── DATA PROVIDED ──

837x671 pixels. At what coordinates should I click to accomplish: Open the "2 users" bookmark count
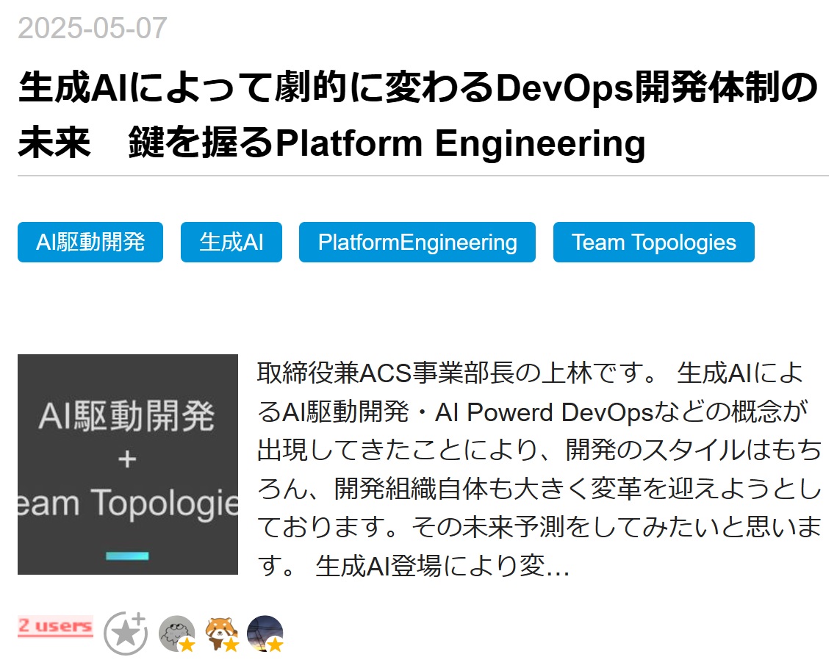[x=55, y=626]
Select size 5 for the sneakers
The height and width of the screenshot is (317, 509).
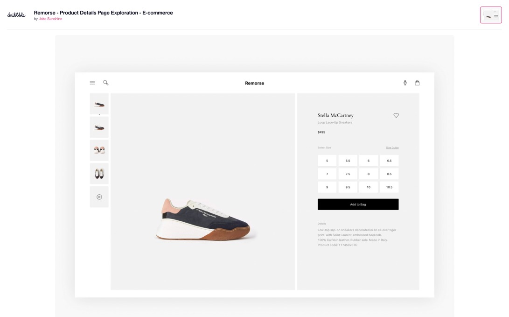pos(327,160)
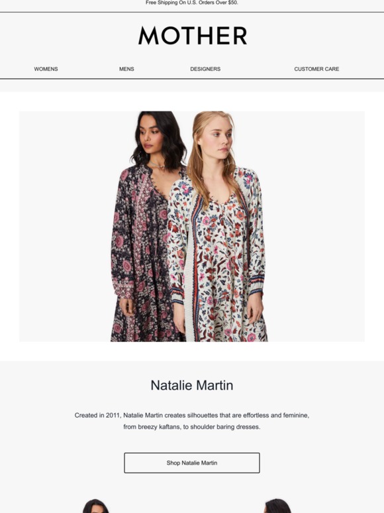
Task: Open the partially visible product photo at bottom left
Action: tap(95, 506)
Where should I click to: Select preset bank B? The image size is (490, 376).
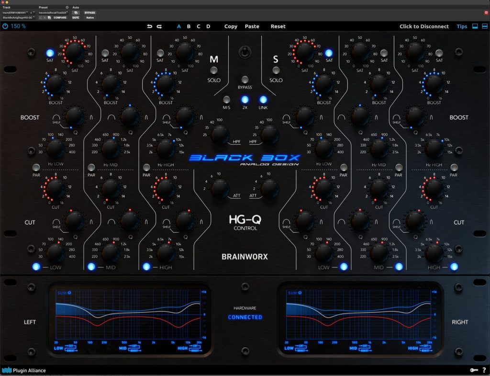[x=189, y=26]
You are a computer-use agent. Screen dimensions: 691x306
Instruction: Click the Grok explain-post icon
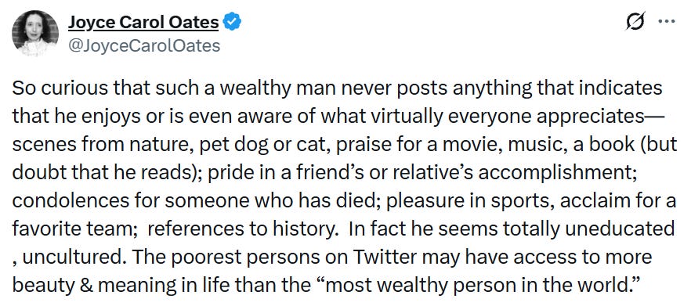tap(636, 22)
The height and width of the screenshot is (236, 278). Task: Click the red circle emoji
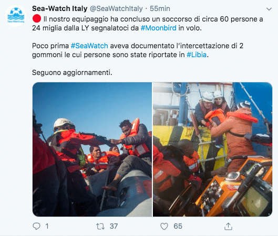pyautogui.click(x=37, y=18)
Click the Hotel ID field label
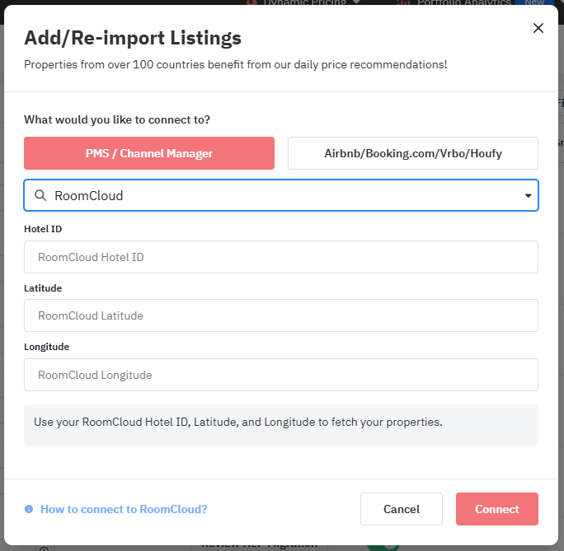 43,229
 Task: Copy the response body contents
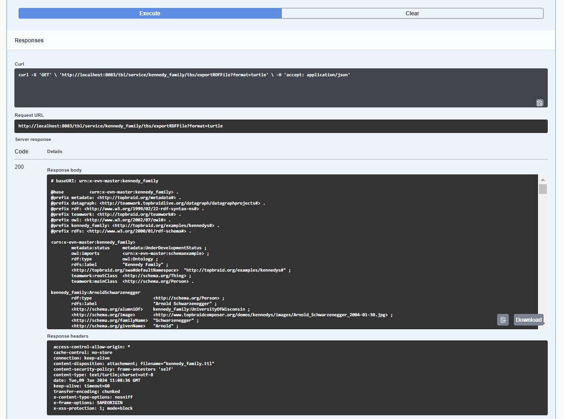click(503, 319)
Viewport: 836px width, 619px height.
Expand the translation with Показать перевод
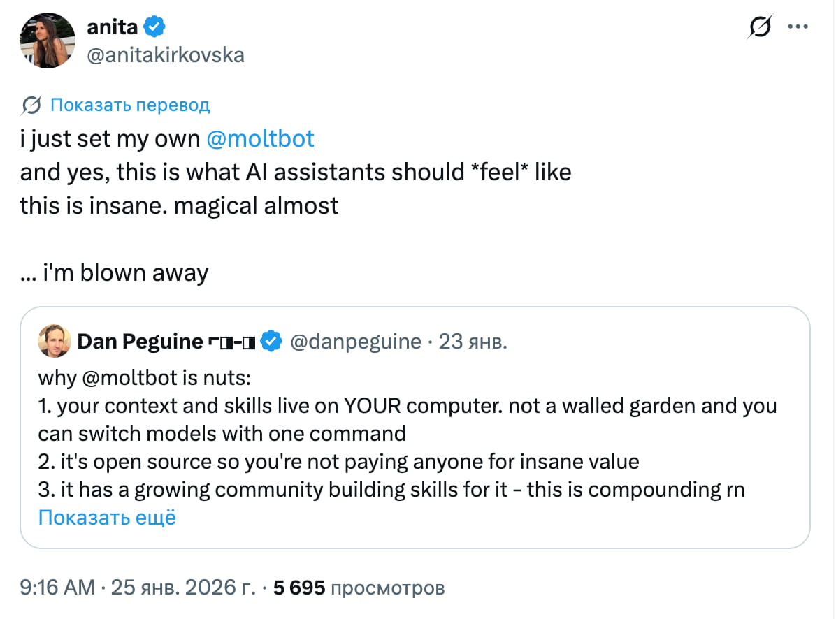pos(130,104)
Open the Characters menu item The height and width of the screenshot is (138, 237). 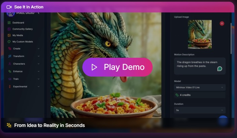(19, 64)
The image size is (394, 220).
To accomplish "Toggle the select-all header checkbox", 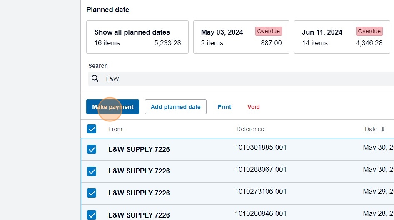I will point(92,129).
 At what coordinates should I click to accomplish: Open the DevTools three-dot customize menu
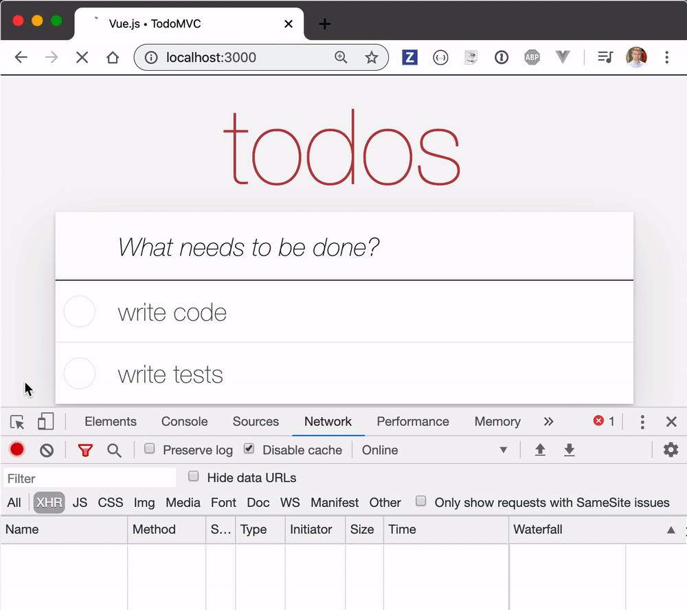pos(642,422)

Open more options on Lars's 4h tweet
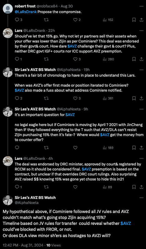tap(141, 159)
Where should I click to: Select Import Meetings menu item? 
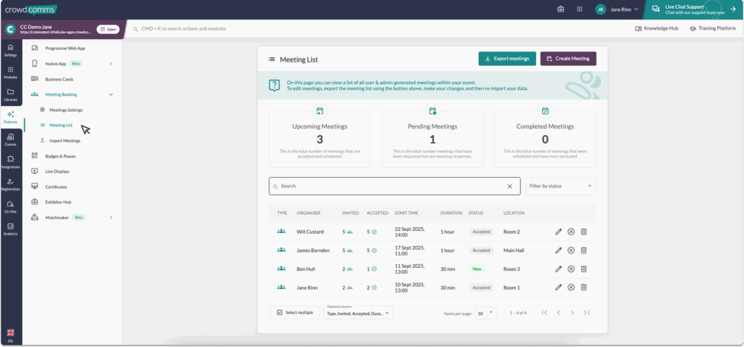(x=65, y=141)
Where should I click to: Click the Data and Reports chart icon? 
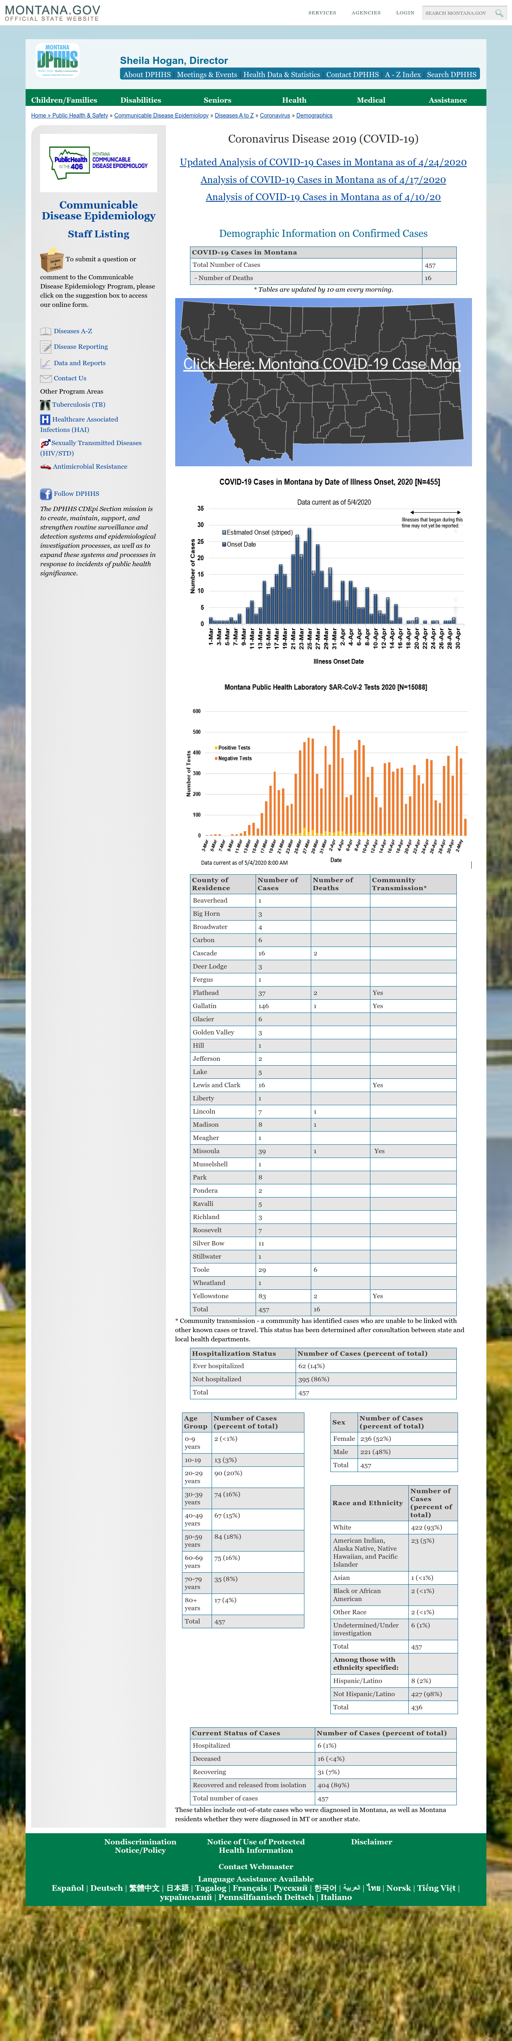(x=46, y=363)
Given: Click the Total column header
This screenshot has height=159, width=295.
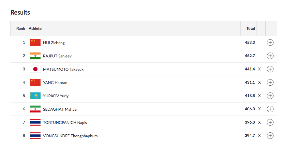Looking at the screenshot, I should (250, 29).
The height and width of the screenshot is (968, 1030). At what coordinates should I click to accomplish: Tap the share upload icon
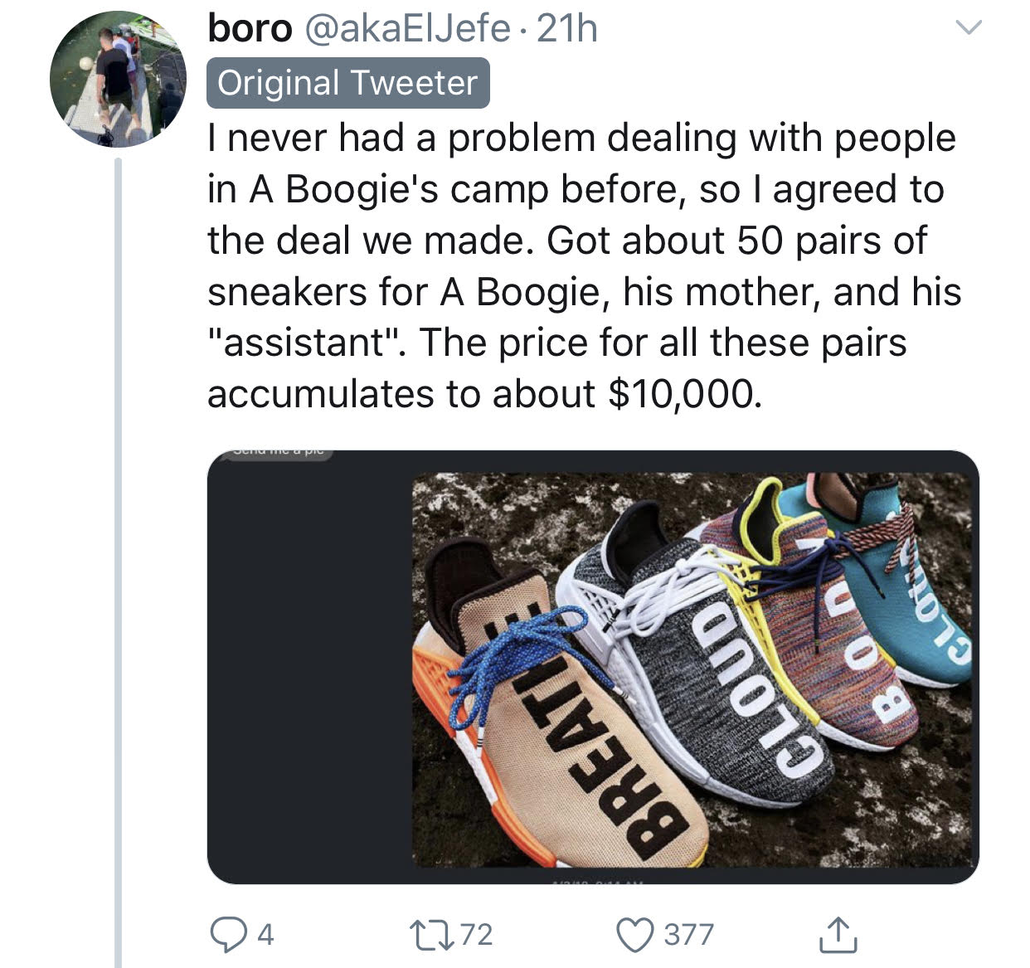point(837,934)
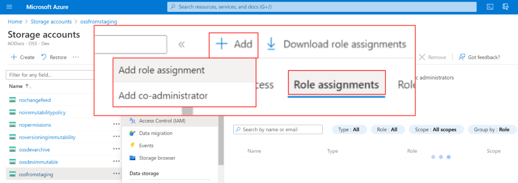Click the Storage accounts breadcrumb link

point(51,21)
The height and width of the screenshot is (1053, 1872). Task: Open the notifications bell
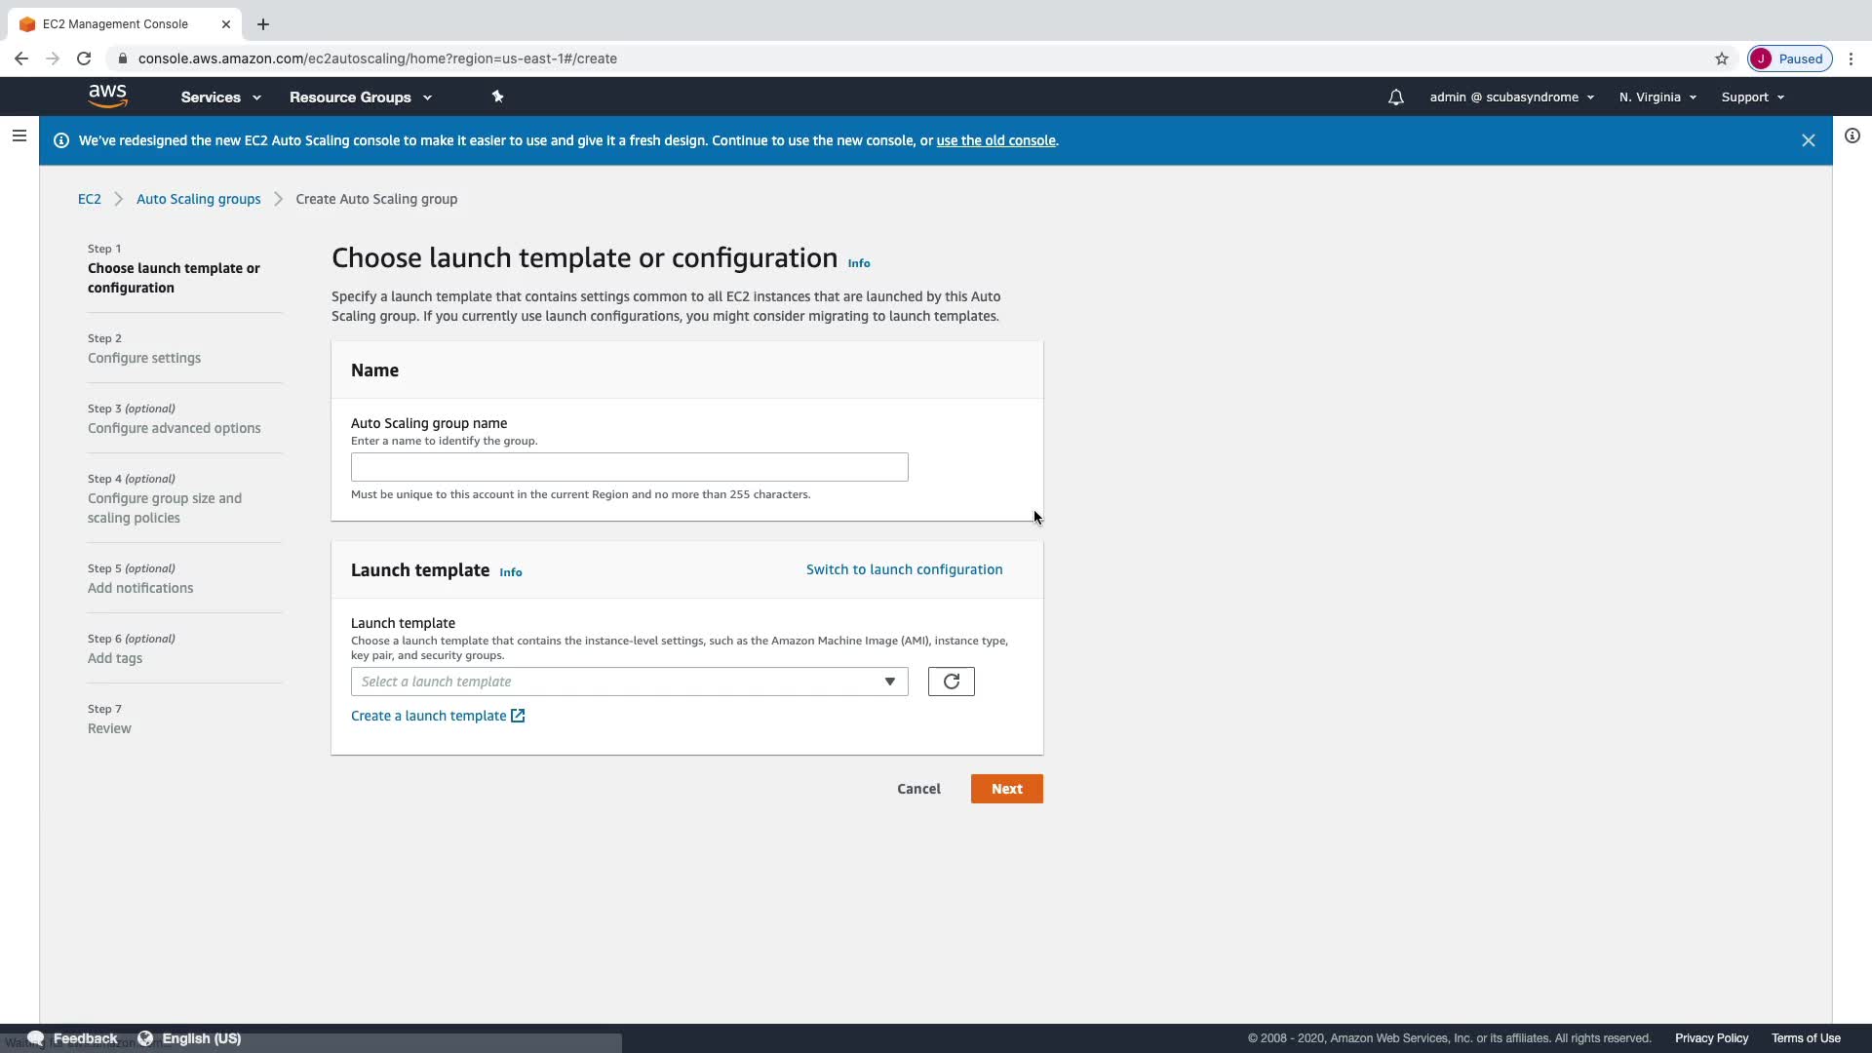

───

**WHAT TO PRODUCE:** Reproduce the records word for word, from the line containing "Open more options on Lars's 4h tweet" through the end of the records, including both ends. Leave the pictures out.

**SOLUTION FOR THIS EXERCISE:**
Open more options on Lars's 4h tweet
tap(141, 159)
Where should I click to: Select Import Meetings menu item? 
(x=65, y=141)
Where should I click to: Click the Data and Reports chart icon? 
(x=46, y=363)
Given: Click the Total column header
This screenshot has height=159, width=295.
Looking at the screenshot, I should (250, 29).
The height and width of the screenshot is (968, 1030). At what coordinates should I click to accomplish: Tap the share upload icon
point(837,934)
Click the Storage accounts breadcrumb link

point(51,21)
The height and width of the screenshot is (1053, 1872). Task: Open the notifications bell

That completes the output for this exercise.